Task prompt — Search the data for the word "computer" and copy every line where it occurs.

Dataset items
*-*-*

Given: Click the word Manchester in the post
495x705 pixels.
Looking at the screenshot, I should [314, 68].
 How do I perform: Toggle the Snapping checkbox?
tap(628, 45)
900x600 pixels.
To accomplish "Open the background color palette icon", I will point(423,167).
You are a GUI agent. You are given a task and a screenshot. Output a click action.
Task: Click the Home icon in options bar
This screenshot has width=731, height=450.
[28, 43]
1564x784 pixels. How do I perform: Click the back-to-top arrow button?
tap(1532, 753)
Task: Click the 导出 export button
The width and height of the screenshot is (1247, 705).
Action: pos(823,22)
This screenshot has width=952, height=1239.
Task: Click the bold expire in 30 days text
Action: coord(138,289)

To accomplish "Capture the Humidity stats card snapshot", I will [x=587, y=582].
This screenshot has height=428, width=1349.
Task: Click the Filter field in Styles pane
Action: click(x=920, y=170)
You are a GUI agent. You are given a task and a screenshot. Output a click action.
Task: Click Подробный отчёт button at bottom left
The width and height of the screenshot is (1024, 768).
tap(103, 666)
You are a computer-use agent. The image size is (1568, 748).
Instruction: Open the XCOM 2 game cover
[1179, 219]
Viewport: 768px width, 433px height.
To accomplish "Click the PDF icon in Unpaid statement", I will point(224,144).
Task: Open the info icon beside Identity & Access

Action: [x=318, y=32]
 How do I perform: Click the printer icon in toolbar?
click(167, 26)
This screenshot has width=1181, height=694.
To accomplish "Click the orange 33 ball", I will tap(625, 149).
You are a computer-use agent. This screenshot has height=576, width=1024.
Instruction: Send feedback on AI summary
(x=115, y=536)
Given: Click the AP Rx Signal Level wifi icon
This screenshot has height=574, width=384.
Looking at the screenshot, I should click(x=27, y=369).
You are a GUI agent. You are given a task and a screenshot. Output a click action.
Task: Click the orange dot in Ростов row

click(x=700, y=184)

*-*-*

Answer section —
You are a computer-use agent. The image size is (1568, 748).
You are a computer-use agent. This screenshot has height=576, width=1024.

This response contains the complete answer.